Mais surtout, je me dois de comprendre le sens de l’interrogation me permettant de saisir la raison véritable de la question posée, les intentions réelles de celui qui la pose. Je dois poser les bonnes questions avoir accès à sa vision et la comprendre. Je me dois de portraiturer mon interlocuteur afin de savoir quel type de personnalité elle est (est-ce quelqu’un qui aime prendre des risques ou non, qui est sûre d’elle ou qui a besoin d’être sécurisé, est-elle formelle ou plus informelle, a-t-elle des valeurs qui pourraient poser problème à son désir d’investissement dans une région aux valeurs différentes, etc. etc. etc.); je me dois d’être à l’écoute et attentif aux réponses lors des échanges car les personnes en général ne se livrent pas aussi clairement (au contraire, ne dévoilent pas toujours leurs intentions, ce qui elles sont), etc. etc. etc.
Encore une fois, aller au-delà du « qu’est-ce que », tout le temps. Et très souvent, avec la recherche, la conception des stratégies, il y a beaucoup de psychologie (donc je me dois d’avoir quelques connaissances relativement essentielles en psychologie et ses différentes variantes).

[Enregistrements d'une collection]
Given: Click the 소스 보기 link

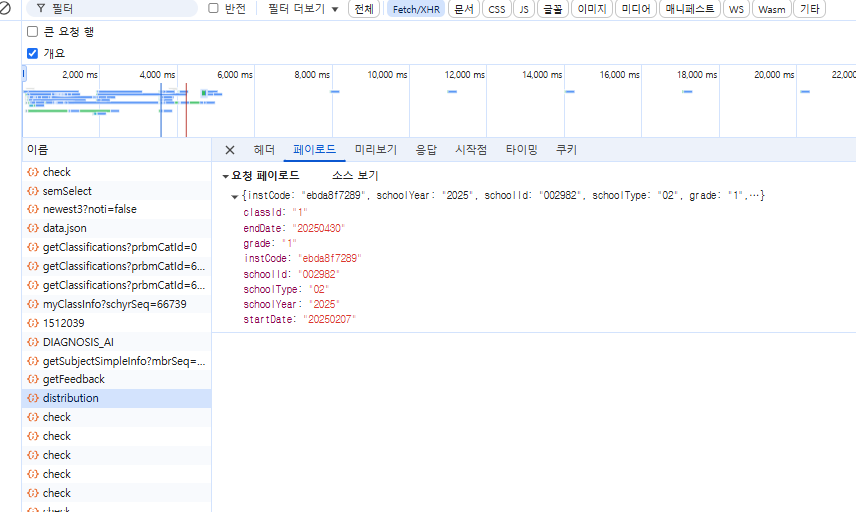Looking at the screenshot, I should coord(355,175).
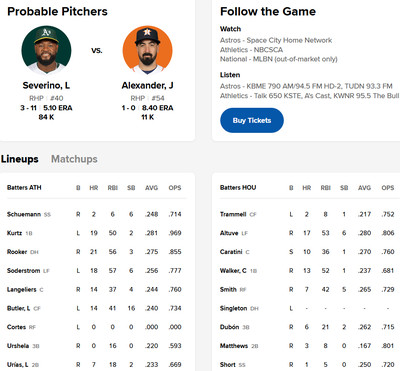Select Rooker in the Athletics lineup
This screenshot has width=400, height=371.
click(17, 252)
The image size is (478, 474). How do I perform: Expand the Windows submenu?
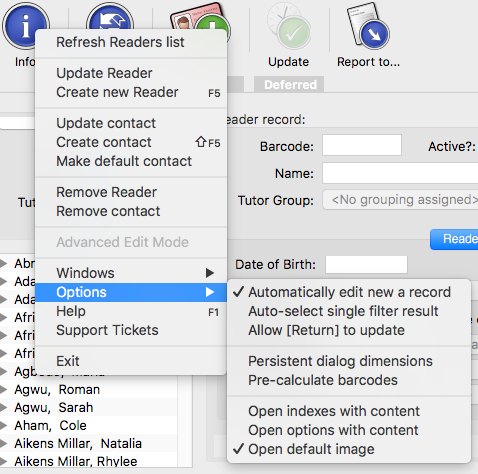tap(131, 273)

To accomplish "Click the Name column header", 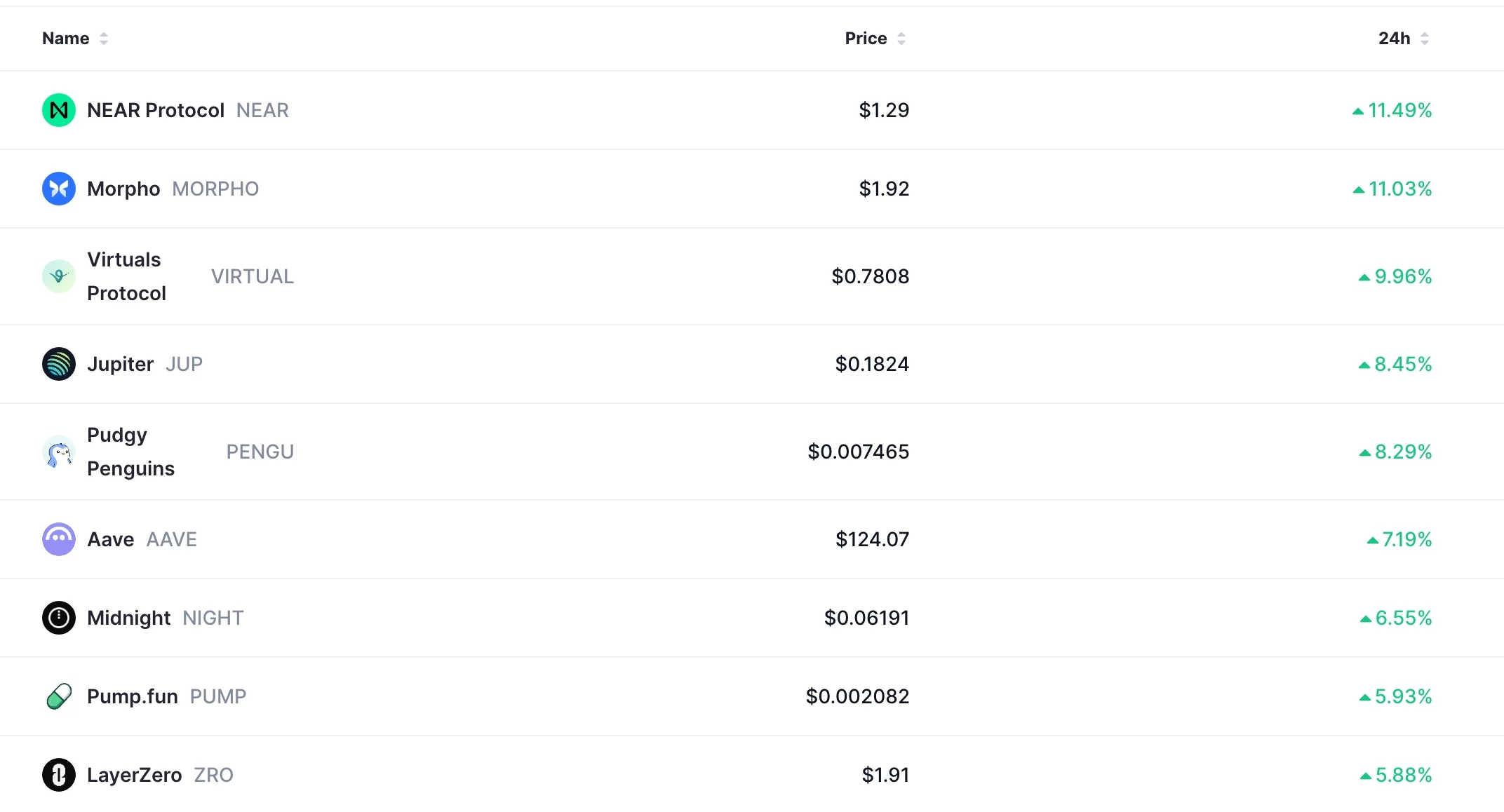I will point(65,39).
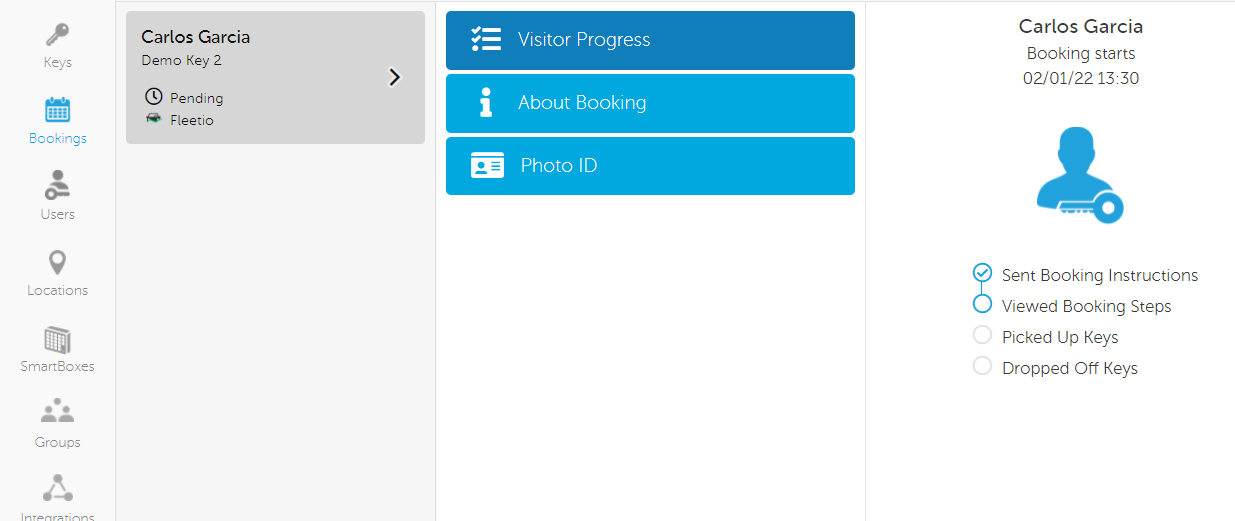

» **Exercice court**
Rédigez la suite du texte sur la compréhension des intentions de l'interlocuteur, en partant de sa dernière phrase.

» **La réponse**
Dès lors, avoir pour profession le nomadisme, c’est être en mouvement et être fait de mouvements ; être critique envers soi-même et envers ce que l’on croit savoir (se méfier des certitudes/de ses propres certitudes); savoir transiter de réalités singulières à d’autres ; incorporer l’inconnu et d’autres sensibilités dans son être sans en être angoissé ou s’y dissoudre ; s’ouvrir (se mettre dans une disposition d’ouverture) et être ouvert (recevoir et intégrer); partir et revenir ; cela demande de l’énergie, du souffle, de la détermination, de la discipline, du respect et de la tolérance, de l’humilité profonde.
Cela oblige à ne pas être superficiel, c’est-à-dire à avoir permanemment en tête le « pourquoi », le « comment », le « pourquoi du comment ». Et à la fin d’une journée type (qui se prolonge presque tout le temps tard dans la nuit) généralement je me sens à la fois lessivé, insatisfait, et prêt à rempiler. Il faut aimer ça. J’aime ça.
Voilà que ce que je suis professionnellement parlant est en lien étroit avec qui je suis en tant que personne sans toutefois que je n’y sois réductible.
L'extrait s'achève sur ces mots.